** Your goal **
Look through the entries below and report every line that has "click".

** Study material **
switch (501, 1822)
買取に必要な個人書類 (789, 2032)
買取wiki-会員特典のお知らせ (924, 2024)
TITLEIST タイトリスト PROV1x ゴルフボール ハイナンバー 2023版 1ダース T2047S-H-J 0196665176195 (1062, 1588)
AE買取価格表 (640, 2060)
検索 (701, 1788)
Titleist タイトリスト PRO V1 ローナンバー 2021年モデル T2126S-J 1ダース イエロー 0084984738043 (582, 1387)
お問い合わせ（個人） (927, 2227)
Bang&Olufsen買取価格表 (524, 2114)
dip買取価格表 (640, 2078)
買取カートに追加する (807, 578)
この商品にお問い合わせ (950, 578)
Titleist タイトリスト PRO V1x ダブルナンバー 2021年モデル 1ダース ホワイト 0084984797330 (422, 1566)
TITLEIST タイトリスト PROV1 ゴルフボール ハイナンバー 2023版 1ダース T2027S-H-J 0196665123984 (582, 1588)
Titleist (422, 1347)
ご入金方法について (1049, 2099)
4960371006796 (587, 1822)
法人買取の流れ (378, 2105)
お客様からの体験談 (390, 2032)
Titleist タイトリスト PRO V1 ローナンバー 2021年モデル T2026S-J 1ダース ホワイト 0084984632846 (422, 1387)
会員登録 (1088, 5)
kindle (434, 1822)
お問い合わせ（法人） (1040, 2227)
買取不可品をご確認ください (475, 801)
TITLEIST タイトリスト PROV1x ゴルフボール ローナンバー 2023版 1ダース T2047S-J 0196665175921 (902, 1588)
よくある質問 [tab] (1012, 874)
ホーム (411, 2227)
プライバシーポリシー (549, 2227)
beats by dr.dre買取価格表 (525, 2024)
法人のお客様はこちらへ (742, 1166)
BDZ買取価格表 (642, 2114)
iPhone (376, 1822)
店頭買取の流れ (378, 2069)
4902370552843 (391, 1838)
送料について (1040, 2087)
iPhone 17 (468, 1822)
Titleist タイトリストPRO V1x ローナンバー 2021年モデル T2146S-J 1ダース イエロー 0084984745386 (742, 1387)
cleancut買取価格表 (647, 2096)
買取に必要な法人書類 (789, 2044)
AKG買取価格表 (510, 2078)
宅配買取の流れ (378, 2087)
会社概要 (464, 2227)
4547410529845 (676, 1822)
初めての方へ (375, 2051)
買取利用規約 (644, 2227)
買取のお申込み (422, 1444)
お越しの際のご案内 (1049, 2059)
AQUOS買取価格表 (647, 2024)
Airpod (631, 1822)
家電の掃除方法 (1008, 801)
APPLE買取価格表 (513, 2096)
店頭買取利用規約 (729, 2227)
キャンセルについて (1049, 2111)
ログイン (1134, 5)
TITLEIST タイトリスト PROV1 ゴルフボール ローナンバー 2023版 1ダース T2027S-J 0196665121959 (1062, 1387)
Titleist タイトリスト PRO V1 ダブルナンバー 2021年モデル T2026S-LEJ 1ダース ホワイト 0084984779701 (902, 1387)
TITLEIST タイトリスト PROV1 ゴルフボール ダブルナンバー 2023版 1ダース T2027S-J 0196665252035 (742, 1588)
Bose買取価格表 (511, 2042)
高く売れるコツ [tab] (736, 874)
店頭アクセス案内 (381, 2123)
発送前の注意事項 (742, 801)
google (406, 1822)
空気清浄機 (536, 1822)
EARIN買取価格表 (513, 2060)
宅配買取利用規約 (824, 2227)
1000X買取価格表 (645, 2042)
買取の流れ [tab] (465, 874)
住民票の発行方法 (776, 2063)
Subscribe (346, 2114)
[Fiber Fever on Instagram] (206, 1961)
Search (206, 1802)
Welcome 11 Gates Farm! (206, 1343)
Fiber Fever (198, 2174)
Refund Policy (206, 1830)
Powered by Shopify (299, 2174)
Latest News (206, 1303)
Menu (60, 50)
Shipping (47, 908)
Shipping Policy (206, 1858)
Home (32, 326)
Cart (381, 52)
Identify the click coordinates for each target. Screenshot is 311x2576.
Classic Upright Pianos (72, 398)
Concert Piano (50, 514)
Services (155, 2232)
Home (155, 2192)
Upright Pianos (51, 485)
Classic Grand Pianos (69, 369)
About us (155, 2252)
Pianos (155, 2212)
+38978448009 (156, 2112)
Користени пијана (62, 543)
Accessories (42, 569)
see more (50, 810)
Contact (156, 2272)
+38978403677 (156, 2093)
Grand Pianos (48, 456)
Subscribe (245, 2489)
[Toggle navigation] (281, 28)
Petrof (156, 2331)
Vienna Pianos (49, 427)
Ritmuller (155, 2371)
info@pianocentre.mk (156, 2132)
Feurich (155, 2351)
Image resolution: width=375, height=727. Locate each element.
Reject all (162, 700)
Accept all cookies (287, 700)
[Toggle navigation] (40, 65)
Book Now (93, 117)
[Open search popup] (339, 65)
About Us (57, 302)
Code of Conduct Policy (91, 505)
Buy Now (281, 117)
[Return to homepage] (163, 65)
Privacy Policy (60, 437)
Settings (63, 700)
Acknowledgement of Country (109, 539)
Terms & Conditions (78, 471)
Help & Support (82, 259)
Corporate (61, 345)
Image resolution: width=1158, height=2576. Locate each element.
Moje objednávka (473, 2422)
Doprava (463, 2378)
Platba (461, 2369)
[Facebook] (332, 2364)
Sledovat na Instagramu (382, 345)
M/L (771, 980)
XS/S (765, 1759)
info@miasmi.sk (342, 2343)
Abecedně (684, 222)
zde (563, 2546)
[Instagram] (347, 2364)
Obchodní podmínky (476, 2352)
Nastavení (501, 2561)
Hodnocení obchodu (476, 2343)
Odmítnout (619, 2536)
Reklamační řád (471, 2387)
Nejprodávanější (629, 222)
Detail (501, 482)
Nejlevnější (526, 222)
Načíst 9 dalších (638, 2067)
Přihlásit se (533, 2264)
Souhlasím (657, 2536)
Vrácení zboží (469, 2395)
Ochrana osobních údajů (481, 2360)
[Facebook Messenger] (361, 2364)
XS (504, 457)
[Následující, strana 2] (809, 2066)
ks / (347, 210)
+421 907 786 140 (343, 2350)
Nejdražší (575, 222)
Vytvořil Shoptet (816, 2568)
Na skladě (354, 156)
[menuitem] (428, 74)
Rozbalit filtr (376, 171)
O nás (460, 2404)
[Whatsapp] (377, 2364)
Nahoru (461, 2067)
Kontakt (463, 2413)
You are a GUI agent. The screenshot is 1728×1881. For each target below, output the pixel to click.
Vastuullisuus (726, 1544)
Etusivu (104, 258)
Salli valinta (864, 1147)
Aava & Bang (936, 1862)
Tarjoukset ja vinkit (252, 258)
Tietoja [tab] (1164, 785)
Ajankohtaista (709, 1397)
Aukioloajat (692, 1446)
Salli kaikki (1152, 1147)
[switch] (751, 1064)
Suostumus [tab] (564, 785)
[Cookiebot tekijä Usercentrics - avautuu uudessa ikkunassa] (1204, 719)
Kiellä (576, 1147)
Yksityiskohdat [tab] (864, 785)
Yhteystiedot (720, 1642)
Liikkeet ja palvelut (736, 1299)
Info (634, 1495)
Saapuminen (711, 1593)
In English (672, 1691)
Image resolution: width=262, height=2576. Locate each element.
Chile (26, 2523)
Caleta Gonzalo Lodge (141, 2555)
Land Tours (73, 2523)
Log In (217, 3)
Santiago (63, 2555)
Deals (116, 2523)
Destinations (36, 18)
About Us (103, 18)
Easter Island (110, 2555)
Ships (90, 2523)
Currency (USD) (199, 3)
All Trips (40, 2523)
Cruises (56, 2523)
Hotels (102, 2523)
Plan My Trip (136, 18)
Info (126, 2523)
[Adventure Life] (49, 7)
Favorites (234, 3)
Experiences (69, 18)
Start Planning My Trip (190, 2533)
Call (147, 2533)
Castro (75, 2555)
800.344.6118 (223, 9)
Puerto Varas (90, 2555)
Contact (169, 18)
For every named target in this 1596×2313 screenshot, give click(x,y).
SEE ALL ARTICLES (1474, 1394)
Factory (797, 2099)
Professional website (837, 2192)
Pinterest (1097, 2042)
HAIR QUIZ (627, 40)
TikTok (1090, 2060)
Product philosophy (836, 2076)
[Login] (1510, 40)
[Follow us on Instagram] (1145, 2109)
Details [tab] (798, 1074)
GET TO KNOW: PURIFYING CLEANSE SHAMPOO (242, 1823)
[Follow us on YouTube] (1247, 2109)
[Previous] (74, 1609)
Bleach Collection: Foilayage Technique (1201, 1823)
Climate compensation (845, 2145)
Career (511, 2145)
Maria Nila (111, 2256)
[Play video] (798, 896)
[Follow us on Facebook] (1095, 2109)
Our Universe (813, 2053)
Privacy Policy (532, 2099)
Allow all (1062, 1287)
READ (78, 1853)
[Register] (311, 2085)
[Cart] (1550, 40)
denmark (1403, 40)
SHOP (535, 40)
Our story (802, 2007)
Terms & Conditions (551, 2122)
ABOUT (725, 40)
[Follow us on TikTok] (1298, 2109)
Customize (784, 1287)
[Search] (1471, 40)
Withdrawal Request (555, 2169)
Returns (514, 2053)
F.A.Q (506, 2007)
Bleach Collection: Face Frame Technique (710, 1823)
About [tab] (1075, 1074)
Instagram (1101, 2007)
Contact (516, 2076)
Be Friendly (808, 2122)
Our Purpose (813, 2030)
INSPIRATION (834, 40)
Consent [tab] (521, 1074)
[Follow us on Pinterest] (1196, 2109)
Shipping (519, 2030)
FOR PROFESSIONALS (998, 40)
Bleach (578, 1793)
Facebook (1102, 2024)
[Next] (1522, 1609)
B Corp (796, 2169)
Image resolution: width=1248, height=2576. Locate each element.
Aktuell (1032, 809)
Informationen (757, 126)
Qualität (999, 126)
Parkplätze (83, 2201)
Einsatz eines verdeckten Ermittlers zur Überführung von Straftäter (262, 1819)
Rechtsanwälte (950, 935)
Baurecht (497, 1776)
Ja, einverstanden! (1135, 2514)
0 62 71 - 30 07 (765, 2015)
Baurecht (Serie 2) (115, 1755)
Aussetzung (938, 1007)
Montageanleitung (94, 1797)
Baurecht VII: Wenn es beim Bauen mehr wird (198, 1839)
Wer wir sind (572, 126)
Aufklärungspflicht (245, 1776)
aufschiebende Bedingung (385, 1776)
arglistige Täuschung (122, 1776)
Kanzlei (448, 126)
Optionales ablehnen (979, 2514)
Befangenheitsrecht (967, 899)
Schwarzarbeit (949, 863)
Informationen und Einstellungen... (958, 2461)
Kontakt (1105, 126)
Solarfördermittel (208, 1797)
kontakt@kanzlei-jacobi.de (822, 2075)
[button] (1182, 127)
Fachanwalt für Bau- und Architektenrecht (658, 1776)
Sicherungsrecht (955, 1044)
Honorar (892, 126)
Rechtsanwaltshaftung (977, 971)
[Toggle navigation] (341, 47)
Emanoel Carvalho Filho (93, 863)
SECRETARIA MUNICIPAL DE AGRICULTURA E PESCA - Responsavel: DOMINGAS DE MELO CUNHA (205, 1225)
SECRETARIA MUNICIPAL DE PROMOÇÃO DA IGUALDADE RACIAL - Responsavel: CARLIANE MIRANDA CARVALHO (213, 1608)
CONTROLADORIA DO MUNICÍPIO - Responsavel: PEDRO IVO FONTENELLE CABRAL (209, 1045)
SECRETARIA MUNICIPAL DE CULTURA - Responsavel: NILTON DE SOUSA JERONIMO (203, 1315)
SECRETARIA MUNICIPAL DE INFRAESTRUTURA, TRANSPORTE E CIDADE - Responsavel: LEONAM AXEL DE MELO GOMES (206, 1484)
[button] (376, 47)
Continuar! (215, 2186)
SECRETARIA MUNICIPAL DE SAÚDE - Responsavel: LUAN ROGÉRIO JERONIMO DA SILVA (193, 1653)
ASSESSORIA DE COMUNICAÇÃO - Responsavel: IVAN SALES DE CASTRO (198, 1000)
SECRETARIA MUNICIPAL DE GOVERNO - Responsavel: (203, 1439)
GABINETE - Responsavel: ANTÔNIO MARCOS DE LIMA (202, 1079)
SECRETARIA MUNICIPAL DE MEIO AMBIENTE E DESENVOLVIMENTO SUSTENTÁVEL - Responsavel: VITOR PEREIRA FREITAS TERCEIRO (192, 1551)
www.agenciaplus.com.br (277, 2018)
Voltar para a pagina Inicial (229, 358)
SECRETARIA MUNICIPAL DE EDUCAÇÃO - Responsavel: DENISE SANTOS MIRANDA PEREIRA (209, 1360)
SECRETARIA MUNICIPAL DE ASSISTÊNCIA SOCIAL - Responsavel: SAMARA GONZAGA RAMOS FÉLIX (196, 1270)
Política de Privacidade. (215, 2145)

** Result of the exercise **
Identify the click coordinates for each target. Screenshot is 311x2576.
You are a GUI agent. The screenshot is 1728×1881. For each target below, output the pixel to click.
For every named target in this 1596×2313 screenshot, give click(x,y).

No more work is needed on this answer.